» **TASK INSTRUCTIONS**: Each line holding the string "Select" is to be copied from the data.

Segment Start: GIVEN RECORDS

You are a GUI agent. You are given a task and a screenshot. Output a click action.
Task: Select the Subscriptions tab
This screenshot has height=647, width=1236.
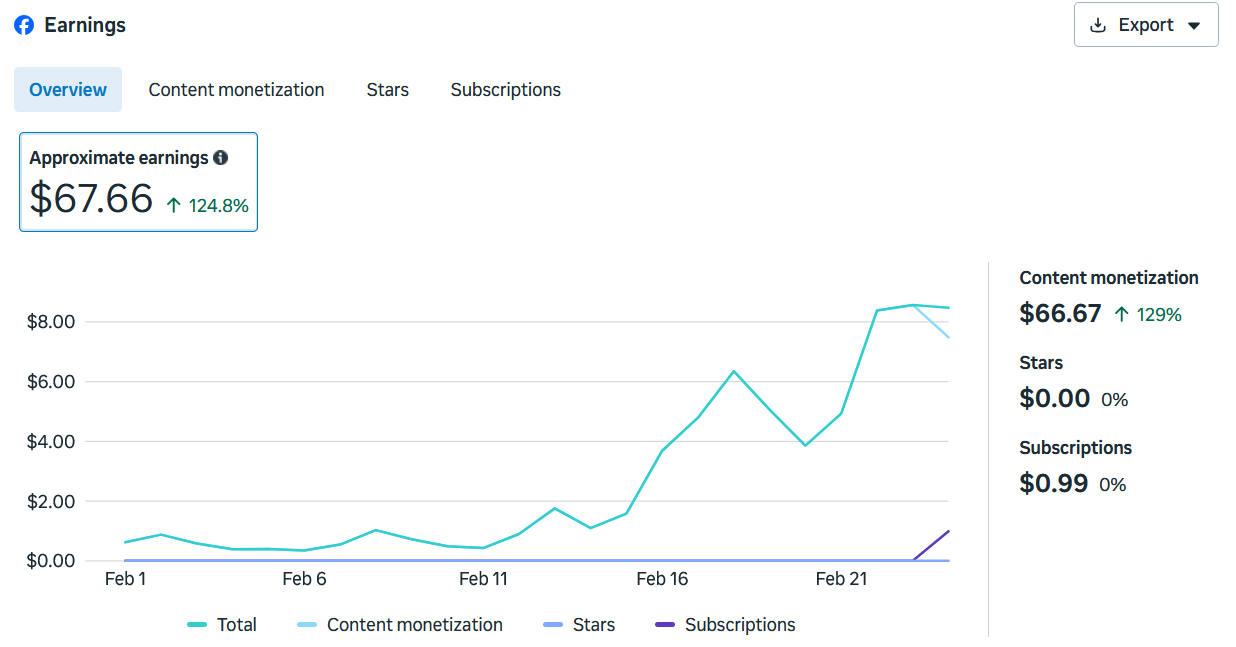(x=505, y=90)
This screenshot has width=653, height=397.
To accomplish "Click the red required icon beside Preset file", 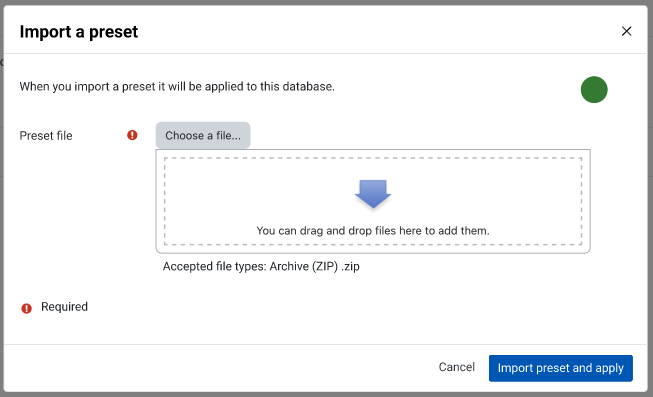I will tap(132, 135).
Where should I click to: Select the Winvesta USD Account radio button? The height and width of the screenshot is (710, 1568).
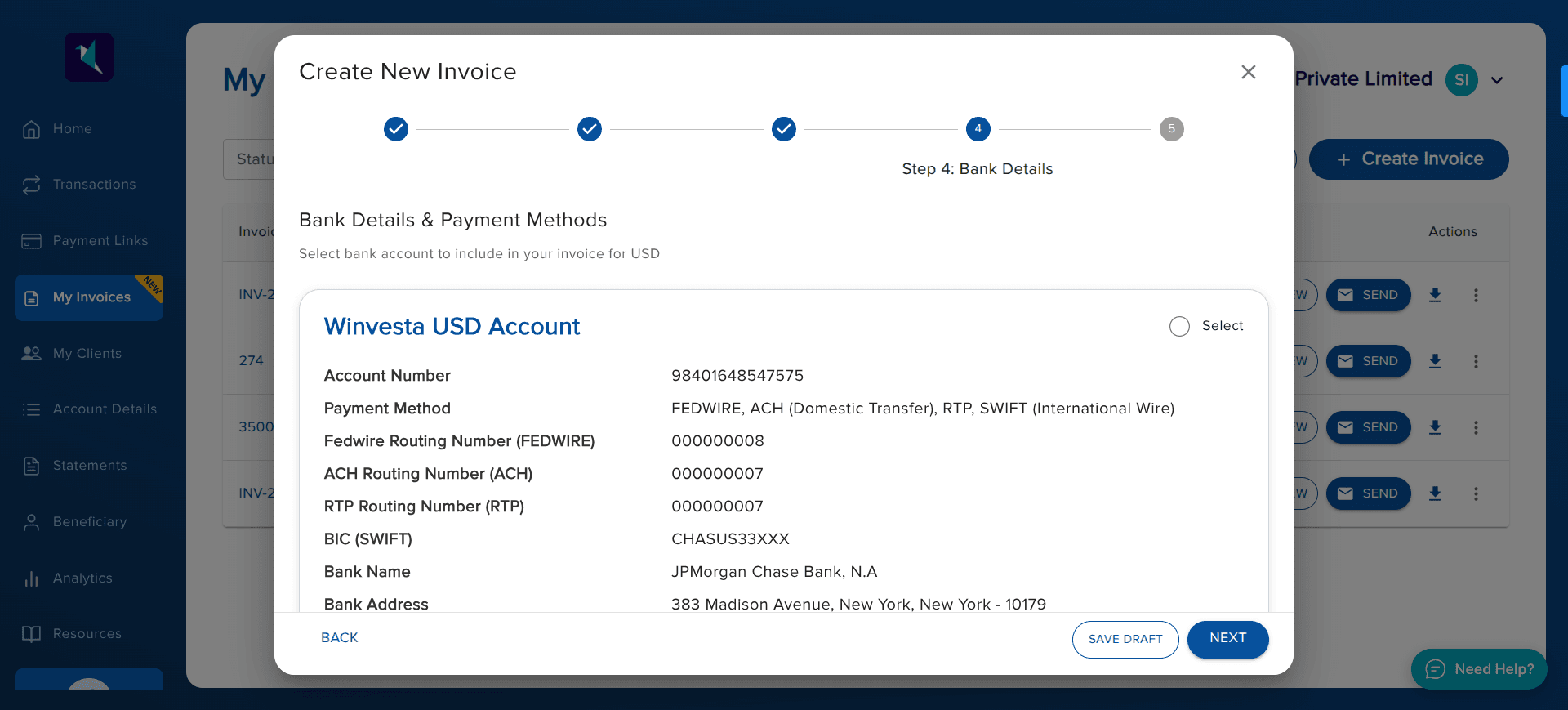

Segment End: GIVEN RECORDS

» **EXERCISE OUTPUT**:
Task: Select the Subscriptions tab
Where should I click to: Select the Winvesta USD Account radio button? The height and width of the screenshot is (710, 1568).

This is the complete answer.